In the records below, take the line containing "Open the Advanced" and every line following it, and write them out exactly.

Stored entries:

◆ ◆ ◆ ◆ ◆ ◆ ◆

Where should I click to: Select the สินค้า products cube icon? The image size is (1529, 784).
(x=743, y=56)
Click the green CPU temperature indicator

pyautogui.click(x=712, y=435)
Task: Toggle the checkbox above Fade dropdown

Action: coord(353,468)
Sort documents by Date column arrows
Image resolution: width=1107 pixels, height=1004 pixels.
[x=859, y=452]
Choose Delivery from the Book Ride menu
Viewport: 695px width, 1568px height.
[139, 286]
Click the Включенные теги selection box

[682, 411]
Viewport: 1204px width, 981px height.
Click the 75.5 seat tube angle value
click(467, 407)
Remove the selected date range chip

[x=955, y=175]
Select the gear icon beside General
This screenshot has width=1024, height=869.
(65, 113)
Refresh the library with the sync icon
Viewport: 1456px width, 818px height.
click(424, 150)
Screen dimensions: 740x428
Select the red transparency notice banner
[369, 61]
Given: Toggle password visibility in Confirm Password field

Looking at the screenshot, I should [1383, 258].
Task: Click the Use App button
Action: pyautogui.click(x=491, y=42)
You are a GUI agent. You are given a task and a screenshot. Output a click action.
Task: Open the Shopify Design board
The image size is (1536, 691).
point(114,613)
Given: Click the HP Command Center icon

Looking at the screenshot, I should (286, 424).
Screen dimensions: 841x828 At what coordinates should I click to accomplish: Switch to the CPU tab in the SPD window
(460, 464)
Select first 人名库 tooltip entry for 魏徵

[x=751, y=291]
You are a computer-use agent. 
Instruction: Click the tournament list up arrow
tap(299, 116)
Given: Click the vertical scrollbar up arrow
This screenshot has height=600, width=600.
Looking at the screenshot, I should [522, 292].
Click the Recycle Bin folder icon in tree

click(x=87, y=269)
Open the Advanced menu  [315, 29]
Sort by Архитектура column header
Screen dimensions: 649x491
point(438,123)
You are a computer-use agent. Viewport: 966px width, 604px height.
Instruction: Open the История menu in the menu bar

◆ ◆ ◆ ◆ ◆ ◆ ◆

**Your response**
Open the Advanced menu  [315, 29]
Sort by Архитектура column header
Screen dimensions: 649x491
point(438,123)
You are a computer-use agent. Viewport: 966px width, 604px height.
Instruction: Open the История menu in the menu bar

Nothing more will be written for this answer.